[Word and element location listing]
* START *
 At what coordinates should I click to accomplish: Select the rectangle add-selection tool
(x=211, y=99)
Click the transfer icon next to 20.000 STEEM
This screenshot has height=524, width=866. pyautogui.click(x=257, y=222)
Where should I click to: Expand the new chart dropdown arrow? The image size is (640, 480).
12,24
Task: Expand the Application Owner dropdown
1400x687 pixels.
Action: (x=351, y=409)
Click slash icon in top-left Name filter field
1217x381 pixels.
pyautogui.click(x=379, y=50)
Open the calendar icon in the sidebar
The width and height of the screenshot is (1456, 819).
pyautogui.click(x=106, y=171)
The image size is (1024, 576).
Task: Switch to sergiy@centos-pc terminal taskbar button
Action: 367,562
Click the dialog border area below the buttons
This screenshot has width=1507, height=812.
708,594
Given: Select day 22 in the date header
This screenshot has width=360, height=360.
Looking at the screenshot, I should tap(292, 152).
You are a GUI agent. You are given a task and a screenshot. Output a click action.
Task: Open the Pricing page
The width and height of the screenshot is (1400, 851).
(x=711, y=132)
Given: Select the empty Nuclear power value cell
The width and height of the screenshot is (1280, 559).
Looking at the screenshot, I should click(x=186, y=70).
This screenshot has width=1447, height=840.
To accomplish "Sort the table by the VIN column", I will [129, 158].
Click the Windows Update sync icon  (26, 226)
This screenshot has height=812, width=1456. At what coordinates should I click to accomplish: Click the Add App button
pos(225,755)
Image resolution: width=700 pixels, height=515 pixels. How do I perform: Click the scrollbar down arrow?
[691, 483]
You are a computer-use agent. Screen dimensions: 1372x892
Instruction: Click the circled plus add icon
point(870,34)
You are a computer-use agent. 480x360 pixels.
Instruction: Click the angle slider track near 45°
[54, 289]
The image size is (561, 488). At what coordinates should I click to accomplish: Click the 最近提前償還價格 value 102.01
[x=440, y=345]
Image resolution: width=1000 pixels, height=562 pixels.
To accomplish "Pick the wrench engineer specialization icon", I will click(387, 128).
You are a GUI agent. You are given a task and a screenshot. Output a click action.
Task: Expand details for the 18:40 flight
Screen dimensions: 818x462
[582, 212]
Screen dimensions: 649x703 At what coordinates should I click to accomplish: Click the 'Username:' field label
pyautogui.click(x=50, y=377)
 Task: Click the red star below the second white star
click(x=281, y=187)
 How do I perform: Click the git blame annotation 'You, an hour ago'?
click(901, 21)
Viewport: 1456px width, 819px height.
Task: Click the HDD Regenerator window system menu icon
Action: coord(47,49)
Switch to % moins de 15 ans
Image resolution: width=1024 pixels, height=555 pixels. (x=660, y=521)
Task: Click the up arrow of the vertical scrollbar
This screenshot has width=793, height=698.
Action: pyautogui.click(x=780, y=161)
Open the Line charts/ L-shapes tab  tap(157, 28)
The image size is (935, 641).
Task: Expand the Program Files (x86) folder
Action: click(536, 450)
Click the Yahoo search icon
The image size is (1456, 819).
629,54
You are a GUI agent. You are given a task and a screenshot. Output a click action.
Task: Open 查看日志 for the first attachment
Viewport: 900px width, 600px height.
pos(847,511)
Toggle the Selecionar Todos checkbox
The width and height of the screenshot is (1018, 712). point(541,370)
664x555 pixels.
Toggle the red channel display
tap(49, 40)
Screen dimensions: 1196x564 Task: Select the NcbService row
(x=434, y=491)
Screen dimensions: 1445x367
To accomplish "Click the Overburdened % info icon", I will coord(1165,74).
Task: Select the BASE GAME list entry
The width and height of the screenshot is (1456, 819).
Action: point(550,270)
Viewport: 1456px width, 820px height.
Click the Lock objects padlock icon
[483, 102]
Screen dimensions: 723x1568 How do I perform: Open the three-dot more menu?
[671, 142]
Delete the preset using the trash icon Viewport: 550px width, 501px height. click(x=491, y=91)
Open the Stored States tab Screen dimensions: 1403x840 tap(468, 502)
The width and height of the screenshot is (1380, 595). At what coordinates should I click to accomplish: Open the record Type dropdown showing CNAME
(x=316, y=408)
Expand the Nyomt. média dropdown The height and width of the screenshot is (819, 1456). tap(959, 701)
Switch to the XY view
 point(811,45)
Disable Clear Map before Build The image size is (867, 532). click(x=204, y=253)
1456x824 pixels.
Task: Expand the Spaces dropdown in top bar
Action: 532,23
* END *
Reproduce the listing above with every occurrence of "accomplish" changed to "achieve", leaving everything else as it is.

Expected answer:
 At what coordinates should I click to achieve: Select the rectangle add-selection tool
(x=211, y=99)
Click the transfer icon next to 20.000 STEEM
This screenshot has height=524, width=866. pyautogui.click(x=257, y=222)
Where should I click to: Expand the new chart dropdown arrow? The image size is (640, 480).
12,24
Task: Expand the Application Owner dropdown
1400x687 pixels.
Action: (x=351, y=409)
Click slash icon in top-left Name filter field
1217x381 pixels.
pyautogui.click(x=379, y=50)
Open the calendar icon in the sidebar
The width and height of the screenshot is (1456, 819).
pyautogui.click(x=106, y=171)
The image size is (1024, 576).
Task: Switch to sergiy@centos-pc terminal taskbar button
Action: 367,562
Click the dialog border area below the buttons
This screenshot has width=1507, height=812.
708,594
Given: Select day 22 in the date header
This screenshot has width=360, height=360.
Looking at the screenshot, I should tap(292, 152).
You are a GUI agent. You are given a task and a screenshot. Output a click action.
Task: Open the Pricing page
The width and height of the screenshot is (1400, 851).
(x=711, y=132)
Given: Select the empty Nuclear power value cell
The width and height of the screenshot is (1280, 559).
Looking at the screenshot, I should click(x=186, y=70).
This screenshot has width=1447, height=840.
To achieve "Sort the table by the VIN column", I will [129, 158].
Click the Windows Update sync icon  (26, 226)
This screenshot has height=812, width=1456. At what coordinates should I click to achieve: Click the Add App button
pos(225,755)
Image resolution: width=700 pixels, height=515 pixels. How do I perform: Click the scrollbar down arrow?
[691, 483]
You are a computer-use agent. Screen dimensions: 1372x892
Instruction: Click the circled plus add icon
point(870,34)
You are a computer-use agent. 480x360 pixels.
Instruction: Click the angle slider track near 45°
[54, 289]
The image size is (561, 488). At what coordinates should I click to achieve: Click the 最近提前償還價格 value 102.01
[x=440, y=345]
Image resolution: width=1000 pixels, height=562 pixels.
To achieve "Pick the wrench engineer specialization icon", I will click(387, 128).
You are a GUI agent. You are given a task and a screenshot. Output a click action.
Task: Expand details for the 18:40 flight
Screen dimensions: 818x462
[582, 212]
Screen dimensions: 649x703 At what coordinates should I click to achieve: Click the 'Username:' field label
pyautogui.click(x=50, y=377)
 Task: Click the red star below the second white star
click(x=281, y=187)
 How do I perform: Click the git blame annotation 'You, an hour ago'?
click(901, 21)
Viewport: 1456px width, 819px height.
Task: Click the HDD Regenerator window system menu icon
Action: coord(47,49)
Switch to % moins de 15 ans
Image resolution: width=1024 pixels, height=555 pixels. (x=660, y=521)
Task: Click the up arrow of the vertical scrollbar
This screenshot has width=793, height=698.
Action: pyautogui.click(x=780, y=161)
Open the Line charts/ L-shapes tab  tap(157, 28)
The image size is (935, 641).
Task: Expand the Program Files (x86) folder
Action: click(536, 450)
Click the Yahoo search icon
The image size is (1456, 819).
629,54
You are a GUI agent. You are given a task and a screenshot. Output a click action.
Task: Open 查看日志 for the first attachment
Viewport: 900px width, 600px height.
pos(847,511)
Toggle the Selecionar Todos checkbox
The width and height of the screenshot is (1018, 712). point(541,370)
664x555 pixels.
Toggle the red channel display
tap(49, 40)
Screen dimensions: 1196x564 Task: Select the NcbService row
(x=434, y=491)
Screen dimensions: 1445x367
To achieve "Click the Overburdened % info icon", I will coord(1165,74).
Task: Select the BASE GAME list entry
The width and height of the screenshot is (1456, 819).
Action: point(550,270)
Viewport: 1456px width, 820px height.
Click the Lock objects padlock icon
[483, 102]
Screen dimensions: 723x1568 How do I perform: Open the three-dot more menu?
[671, 142]
Delete the preset using the trash icon Viewport: 550px width, 501px height. click(x=491, y=91)
Open the Stored States tab Screen dimensions: 1403x840 tap(468, 502)
The width and height of the screenshot is (1380, 595). At what coordinates should I click to achieve: Open the record Type dropdown showing CNAME
(x=316, y=408)
Expand the Nyomt. média dropdown The height and width of the screenshot is (819, 1456). tap(959, 701)
Switch to the XY view
 point(811,45)
Disable Clear Map before Build The image size is (867, 532). click(x=204, y=253)
1456x824 pixels.
Task: Expand the Spaces dropdown in top bar
Action: 532,23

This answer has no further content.